Quando dei por mim, estava sem chão. Como numa queda brusca de um prédio de intermináveis andares. Vôo livre,  rumo ao asfalto duro e sujo dessa cidade que me cerca e finge me acolher.

Senti a força do impacto quebrar todos os meus ossos, romper todos os meus ligamentos, desfazer todos os meus elos corporais e meu sangue, se espalhar pela calçada. Arte. Visto de cima, meu momento era incrivelmente expressionista, abstrato.

Estava morto, finalmente.

Quando dei por mim, um sorriso afastou os cantos dos meus lábios, mostrou meus dentes para o mundo e mudou completamente meu ponto de vista. Desta vez, estava no topo do arranha céu, desejando apenas sentir a brisa do vento. Desprendimento. Alegria.

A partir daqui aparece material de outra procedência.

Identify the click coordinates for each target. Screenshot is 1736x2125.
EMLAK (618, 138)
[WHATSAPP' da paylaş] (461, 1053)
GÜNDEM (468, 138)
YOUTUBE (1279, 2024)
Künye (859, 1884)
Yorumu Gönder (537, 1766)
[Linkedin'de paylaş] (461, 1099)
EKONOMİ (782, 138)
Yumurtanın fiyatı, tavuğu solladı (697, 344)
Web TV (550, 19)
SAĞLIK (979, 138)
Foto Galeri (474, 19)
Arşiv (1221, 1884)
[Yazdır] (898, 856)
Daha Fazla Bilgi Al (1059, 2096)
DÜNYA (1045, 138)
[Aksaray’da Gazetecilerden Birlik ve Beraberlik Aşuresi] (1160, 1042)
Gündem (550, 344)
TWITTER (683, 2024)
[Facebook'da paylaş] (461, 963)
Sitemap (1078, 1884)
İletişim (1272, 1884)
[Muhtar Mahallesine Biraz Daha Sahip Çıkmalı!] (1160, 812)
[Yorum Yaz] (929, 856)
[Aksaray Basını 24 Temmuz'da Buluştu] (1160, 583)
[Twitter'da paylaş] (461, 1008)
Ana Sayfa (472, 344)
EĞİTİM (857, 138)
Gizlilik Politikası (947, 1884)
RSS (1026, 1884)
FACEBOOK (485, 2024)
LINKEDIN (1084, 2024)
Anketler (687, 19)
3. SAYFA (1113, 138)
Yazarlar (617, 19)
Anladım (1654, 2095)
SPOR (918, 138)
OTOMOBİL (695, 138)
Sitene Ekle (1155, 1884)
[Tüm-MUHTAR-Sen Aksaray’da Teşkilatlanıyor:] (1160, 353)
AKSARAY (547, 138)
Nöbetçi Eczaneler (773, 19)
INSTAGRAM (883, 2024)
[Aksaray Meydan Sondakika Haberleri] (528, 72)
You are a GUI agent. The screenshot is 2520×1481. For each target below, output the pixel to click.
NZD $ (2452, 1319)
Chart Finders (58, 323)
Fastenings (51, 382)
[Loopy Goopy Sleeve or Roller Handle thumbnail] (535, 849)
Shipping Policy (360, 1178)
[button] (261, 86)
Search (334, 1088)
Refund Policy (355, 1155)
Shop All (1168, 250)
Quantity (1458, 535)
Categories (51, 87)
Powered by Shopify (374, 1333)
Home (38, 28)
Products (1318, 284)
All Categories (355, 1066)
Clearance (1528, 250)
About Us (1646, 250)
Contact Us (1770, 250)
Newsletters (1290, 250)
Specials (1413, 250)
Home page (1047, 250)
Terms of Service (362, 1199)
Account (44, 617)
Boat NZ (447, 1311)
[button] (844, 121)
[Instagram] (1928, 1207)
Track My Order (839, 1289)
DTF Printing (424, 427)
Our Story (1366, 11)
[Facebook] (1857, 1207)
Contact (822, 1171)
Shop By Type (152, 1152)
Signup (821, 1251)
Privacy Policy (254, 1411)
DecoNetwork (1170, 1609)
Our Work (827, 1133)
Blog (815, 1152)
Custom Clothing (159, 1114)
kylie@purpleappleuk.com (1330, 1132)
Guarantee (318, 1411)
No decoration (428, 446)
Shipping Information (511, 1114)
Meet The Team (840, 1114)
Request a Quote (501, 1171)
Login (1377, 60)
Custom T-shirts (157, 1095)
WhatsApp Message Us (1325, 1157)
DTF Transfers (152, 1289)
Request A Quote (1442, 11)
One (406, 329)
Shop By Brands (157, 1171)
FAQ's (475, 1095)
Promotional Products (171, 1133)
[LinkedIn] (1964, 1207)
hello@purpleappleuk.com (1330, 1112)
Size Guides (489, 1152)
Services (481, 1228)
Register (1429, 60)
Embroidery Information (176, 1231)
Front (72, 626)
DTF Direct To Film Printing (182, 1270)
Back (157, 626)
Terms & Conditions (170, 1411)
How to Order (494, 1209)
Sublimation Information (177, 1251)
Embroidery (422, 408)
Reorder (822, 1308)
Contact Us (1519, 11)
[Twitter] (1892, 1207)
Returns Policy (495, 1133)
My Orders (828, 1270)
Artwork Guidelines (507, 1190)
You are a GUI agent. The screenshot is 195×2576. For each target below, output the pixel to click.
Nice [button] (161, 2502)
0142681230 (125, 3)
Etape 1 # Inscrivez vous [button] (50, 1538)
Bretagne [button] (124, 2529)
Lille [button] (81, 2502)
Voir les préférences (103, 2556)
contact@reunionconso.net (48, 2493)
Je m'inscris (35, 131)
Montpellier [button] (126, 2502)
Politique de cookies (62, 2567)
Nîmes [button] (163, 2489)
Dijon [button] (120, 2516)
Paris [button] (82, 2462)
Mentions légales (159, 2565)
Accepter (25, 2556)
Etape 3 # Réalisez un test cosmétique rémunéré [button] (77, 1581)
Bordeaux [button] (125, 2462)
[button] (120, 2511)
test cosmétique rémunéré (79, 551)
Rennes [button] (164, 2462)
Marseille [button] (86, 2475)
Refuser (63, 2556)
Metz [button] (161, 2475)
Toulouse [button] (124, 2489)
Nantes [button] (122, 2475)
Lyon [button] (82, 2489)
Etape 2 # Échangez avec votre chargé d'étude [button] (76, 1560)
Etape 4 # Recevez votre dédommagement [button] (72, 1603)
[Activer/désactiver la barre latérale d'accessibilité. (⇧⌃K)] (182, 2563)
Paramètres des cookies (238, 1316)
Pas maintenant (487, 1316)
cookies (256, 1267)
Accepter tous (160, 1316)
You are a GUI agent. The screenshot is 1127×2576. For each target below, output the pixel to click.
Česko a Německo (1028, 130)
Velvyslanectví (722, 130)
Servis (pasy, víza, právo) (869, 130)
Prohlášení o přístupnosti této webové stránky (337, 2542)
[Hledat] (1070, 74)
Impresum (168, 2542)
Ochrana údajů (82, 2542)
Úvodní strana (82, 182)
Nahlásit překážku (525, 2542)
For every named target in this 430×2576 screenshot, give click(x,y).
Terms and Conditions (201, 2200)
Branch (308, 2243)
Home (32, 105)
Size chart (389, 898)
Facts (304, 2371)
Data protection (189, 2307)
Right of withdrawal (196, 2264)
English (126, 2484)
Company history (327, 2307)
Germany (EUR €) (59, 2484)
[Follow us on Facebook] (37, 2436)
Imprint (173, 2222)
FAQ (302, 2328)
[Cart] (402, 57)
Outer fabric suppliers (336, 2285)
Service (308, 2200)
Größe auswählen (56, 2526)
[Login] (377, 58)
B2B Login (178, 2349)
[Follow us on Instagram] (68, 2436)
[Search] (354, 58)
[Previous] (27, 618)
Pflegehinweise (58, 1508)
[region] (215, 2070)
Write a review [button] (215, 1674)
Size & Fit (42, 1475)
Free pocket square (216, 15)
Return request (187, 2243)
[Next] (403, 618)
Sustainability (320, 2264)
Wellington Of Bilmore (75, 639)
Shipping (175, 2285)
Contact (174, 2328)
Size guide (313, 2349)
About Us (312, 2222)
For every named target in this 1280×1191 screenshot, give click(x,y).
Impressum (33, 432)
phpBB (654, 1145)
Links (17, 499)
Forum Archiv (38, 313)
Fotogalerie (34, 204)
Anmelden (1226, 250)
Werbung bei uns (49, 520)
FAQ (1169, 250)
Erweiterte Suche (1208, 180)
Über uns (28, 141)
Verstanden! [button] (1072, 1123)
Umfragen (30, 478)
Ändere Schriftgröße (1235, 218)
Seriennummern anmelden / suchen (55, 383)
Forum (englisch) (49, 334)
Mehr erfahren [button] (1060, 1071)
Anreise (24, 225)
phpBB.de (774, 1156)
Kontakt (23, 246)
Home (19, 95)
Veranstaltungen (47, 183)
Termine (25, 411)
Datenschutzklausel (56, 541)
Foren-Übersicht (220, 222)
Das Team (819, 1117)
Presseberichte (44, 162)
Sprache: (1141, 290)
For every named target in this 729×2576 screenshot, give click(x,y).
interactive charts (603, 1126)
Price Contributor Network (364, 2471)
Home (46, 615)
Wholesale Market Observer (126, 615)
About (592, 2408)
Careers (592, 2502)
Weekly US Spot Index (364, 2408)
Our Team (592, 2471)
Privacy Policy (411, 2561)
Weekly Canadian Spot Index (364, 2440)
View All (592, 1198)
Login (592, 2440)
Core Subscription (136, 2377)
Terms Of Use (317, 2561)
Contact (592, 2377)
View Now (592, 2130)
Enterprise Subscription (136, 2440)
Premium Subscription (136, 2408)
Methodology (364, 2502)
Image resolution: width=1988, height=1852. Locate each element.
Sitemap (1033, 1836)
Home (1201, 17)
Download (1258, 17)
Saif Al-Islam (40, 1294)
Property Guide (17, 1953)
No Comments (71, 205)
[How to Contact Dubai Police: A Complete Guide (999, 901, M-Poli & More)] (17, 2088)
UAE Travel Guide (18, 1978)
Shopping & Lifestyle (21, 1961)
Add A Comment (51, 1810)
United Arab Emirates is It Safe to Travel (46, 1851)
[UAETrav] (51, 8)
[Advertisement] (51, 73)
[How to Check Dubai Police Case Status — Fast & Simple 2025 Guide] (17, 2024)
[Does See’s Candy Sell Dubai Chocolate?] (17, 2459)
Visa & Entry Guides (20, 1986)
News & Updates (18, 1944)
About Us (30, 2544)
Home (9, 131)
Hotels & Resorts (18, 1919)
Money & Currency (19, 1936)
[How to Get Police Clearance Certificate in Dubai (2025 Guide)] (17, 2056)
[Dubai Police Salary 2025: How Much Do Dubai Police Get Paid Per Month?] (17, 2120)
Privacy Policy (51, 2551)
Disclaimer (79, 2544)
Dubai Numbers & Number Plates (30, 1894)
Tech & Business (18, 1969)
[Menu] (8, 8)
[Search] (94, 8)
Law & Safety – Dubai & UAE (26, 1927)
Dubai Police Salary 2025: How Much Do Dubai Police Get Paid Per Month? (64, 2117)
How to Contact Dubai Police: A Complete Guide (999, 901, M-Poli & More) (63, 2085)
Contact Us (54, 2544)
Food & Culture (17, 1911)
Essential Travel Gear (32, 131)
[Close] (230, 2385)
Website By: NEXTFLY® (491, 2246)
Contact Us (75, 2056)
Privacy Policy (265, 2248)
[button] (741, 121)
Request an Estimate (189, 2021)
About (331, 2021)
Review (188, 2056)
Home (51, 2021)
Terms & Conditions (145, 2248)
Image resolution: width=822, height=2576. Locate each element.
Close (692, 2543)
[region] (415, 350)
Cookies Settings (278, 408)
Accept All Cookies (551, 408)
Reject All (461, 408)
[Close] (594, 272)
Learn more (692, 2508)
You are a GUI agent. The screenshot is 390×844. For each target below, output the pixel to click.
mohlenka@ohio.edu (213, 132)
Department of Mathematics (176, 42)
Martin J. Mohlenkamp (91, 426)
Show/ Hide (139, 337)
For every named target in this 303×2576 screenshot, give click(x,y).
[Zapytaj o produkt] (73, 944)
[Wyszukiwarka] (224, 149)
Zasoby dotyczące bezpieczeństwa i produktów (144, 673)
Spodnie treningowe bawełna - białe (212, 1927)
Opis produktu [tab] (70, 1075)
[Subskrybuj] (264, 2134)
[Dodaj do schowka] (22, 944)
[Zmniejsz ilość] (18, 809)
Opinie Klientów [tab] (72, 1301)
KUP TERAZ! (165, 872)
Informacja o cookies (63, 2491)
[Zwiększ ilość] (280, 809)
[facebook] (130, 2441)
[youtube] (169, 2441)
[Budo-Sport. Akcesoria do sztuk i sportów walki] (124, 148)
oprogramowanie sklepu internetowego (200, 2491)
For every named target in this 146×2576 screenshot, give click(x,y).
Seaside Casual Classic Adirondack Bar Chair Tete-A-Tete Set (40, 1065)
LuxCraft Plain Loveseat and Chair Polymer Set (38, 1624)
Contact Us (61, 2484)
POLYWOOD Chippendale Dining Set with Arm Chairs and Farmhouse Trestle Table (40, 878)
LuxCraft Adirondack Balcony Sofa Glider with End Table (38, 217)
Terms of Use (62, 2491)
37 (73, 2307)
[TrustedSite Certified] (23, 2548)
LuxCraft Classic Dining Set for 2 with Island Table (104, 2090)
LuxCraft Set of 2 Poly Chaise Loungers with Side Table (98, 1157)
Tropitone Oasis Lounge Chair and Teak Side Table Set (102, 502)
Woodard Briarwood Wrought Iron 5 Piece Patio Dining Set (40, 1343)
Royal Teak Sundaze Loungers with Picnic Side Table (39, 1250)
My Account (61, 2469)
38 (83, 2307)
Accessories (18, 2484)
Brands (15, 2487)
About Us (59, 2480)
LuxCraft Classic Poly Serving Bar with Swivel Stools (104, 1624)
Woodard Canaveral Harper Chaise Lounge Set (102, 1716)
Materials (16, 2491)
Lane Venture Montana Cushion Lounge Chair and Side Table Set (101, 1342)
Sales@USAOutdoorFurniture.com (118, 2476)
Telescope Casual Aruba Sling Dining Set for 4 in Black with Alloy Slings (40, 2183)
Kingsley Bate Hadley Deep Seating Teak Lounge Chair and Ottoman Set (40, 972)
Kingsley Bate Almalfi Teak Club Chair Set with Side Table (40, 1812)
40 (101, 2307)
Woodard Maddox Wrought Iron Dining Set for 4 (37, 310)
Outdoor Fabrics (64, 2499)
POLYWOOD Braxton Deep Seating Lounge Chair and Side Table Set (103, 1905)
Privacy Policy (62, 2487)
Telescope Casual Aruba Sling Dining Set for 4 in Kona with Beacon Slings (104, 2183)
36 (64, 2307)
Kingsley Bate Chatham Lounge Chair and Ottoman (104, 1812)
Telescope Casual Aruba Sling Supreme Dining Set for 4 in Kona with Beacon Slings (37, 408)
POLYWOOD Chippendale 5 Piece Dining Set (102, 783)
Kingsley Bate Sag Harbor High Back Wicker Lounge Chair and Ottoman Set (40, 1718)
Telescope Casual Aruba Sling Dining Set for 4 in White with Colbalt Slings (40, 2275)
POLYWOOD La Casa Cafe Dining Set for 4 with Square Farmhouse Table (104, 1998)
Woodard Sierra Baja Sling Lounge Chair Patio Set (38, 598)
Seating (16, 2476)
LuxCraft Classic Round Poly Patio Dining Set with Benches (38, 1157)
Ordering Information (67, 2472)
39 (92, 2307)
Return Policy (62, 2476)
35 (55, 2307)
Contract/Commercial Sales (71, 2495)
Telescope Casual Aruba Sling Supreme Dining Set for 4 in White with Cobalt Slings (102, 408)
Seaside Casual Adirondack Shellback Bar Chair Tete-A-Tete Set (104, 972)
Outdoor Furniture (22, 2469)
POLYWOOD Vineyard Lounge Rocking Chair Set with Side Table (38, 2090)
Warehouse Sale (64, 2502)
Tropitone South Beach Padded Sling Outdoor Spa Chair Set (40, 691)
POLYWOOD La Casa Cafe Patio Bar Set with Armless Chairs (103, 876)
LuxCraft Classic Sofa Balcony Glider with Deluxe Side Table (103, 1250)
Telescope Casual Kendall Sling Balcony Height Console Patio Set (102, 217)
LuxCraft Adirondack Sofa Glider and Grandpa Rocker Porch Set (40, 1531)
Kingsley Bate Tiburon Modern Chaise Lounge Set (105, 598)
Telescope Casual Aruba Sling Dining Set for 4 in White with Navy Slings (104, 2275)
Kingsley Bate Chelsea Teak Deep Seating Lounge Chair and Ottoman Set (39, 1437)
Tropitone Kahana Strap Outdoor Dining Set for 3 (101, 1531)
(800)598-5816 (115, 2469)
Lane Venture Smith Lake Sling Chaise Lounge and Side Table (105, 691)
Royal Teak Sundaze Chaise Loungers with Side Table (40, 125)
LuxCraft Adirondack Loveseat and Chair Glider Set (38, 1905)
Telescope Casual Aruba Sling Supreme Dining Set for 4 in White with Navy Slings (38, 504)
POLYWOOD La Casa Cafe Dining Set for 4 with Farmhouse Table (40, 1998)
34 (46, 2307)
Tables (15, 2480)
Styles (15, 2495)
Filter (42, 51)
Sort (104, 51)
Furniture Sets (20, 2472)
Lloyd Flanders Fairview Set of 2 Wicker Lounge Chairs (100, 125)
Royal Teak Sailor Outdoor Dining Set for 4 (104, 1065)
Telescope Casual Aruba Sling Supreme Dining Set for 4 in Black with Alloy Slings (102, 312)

Senti o arrepio se apossar de minha pele, um frio imenso na barriga, um misto comum, porém, inexplicável. Meus olhos, antes abertos, se fecharam. Não se enxerga o que se sente, a felicidade é invisível.

Estava vivo, como sempre.

Meu sangue correndo pelas veias, não pelas vias. Coração batendo acelerado. Braços abertos, mente escancarada, amor batendo à porta. Entre. Entre e não se acanhe, a casa é humilde mas tem espaço de sobra para suas intenções. Demonstrações ininterruptas de carinho e vontade de ser melhor do que ontem.

A delícia de estar vivo é viver sem desejar nada mais do que apenas isso. Descoberta, se dar conta de que nem tudo que termina, por si só e ao pé da letra, tende a acabar de fato comigo. Algumas coisas são fáceis de compreender.

O fim morrer e eu renascer.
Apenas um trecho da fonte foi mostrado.